◆ **Problem to work on**:
Copy exactly and only the lines running from the one that contains "This screenshot has height=400, width=416." to the final line of the data below, without the pictures.

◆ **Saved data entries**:
================================

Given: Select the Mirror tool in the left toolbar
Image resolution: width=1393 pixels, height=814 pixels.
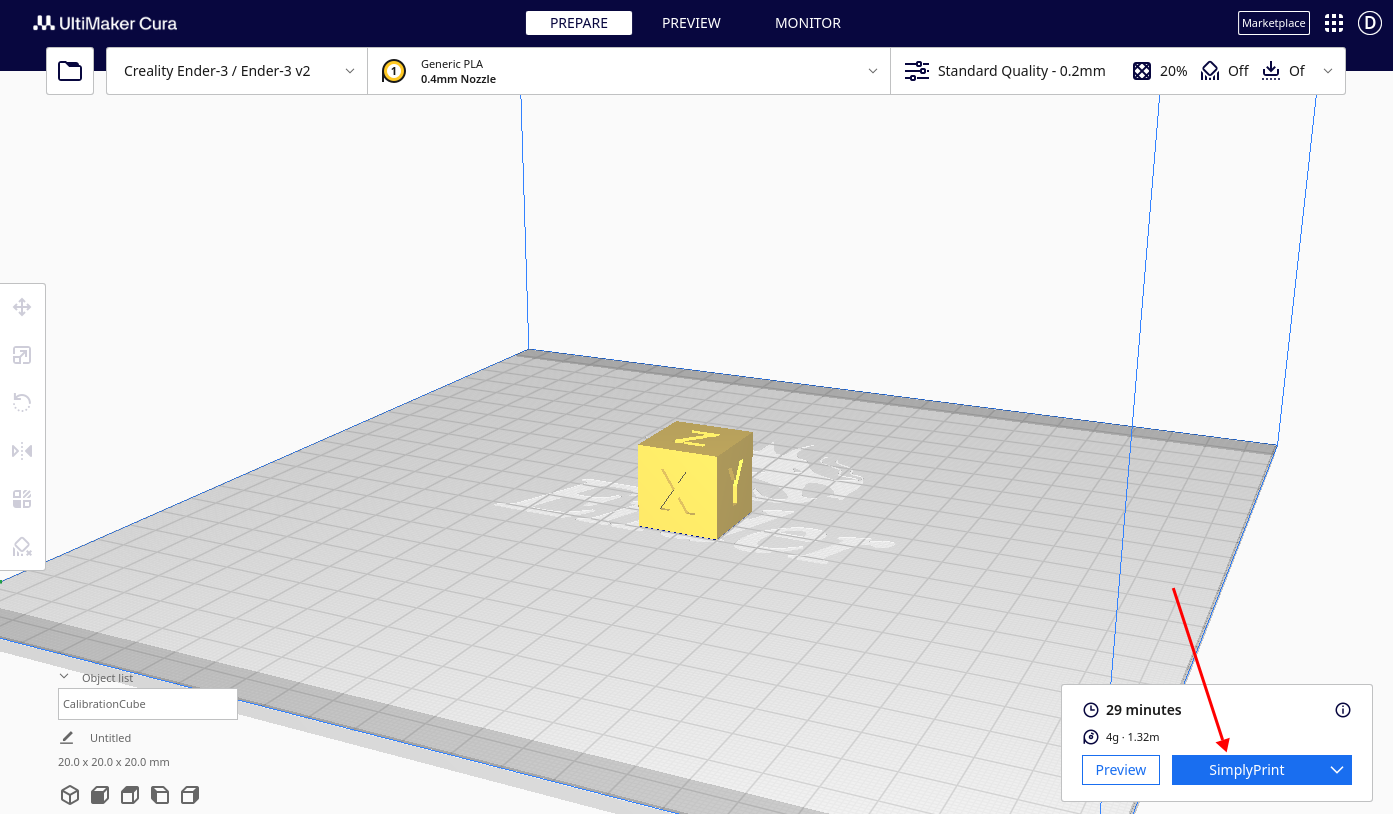Looking at the screenshot, I should (22, 451).
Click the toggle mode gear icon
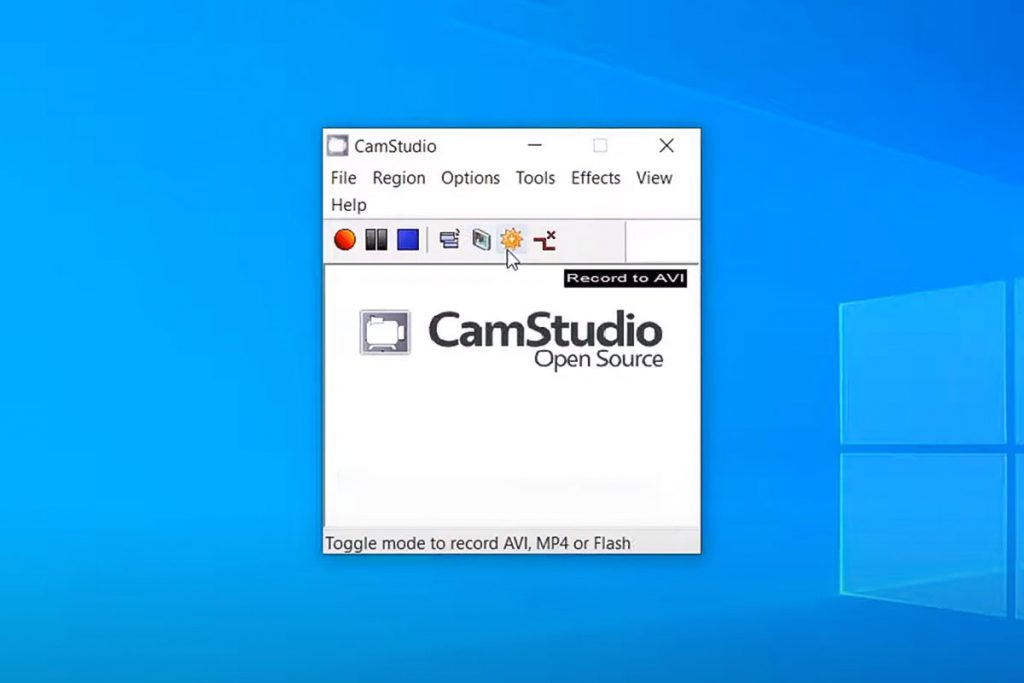Image resolution: width=1024 pixels, height=683 pixels. pos(511,240)
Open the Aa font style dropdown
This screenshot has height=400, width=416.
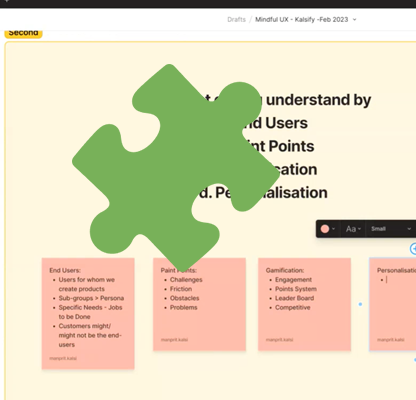coord(353,229)
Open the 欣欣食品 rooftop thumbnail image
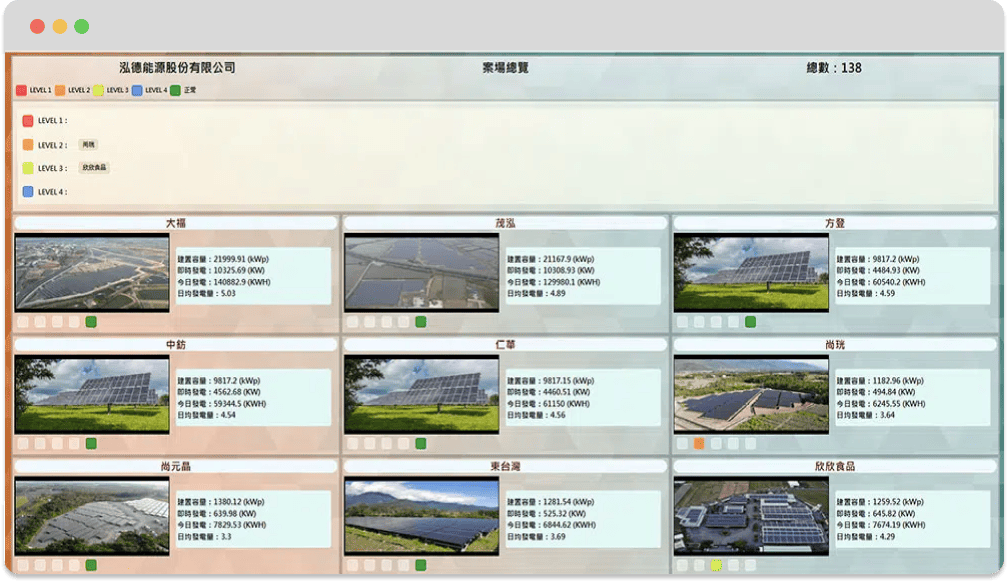 point(751,516)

================================

◆ **Task response**:
This screenshot has height=400, width=416.
coord(353,229)
Open the 欣欣食品 rooftop thumbnail image
 point(751,516)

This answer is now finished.